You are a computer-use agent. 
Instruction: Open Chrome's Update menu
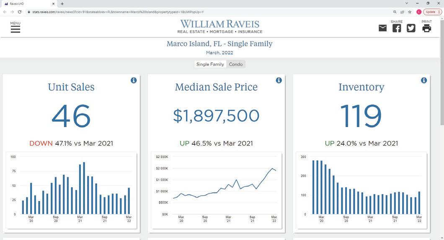pos(432,12)
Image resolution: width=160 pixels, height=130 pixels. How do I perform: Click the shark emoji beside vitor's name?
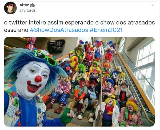(32, 5)
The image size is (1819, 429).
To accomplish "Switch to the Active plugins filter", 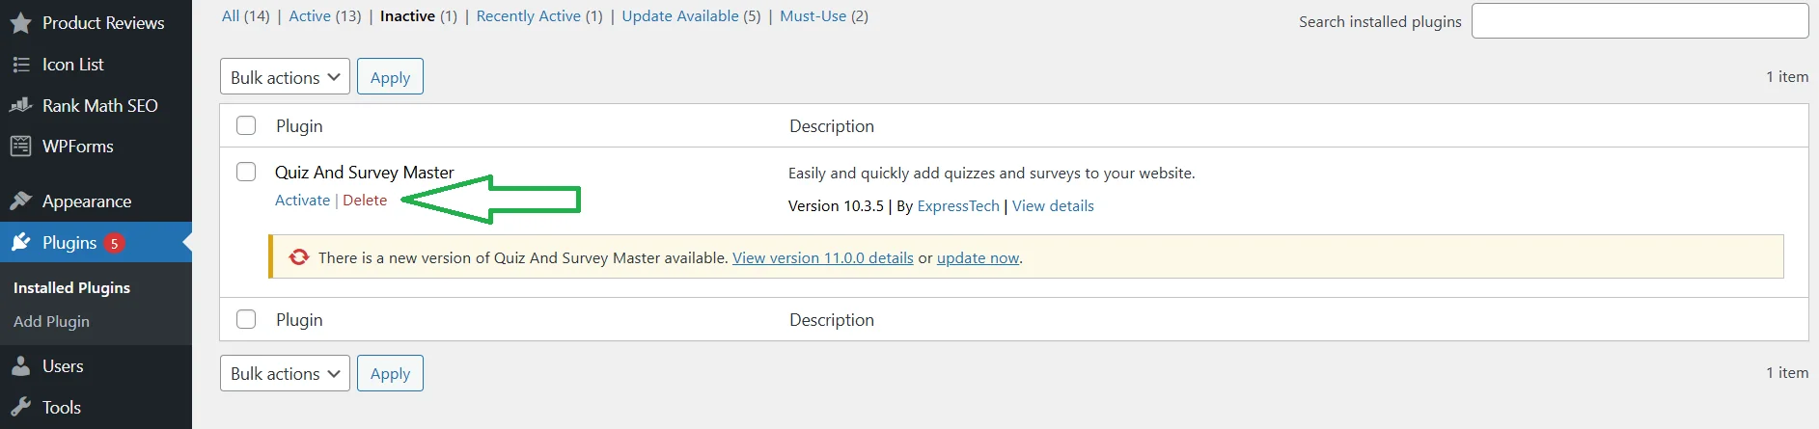I will tap(310, 16).
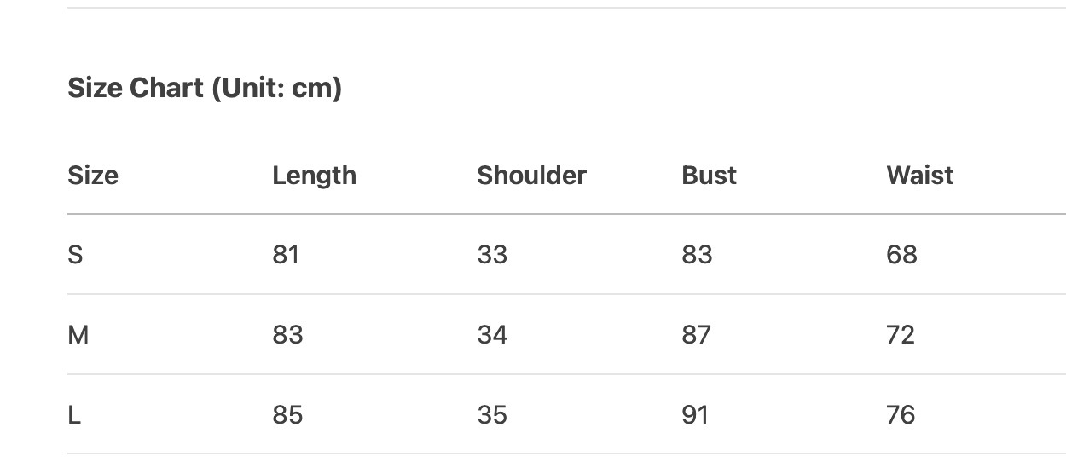
Task: Click the Length value for size S
Action: pos(286,255)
= = = =
Gather every line from the entries above that contains the string "Click" and copy each one in full. Matching is case-sensitive.

EXPECTED ANSWER
Image resolution: width=160 pixels, height=130 pixels. How do I perform: Click the shark emoji beside vitor's name?
Task: Click the Length value for size S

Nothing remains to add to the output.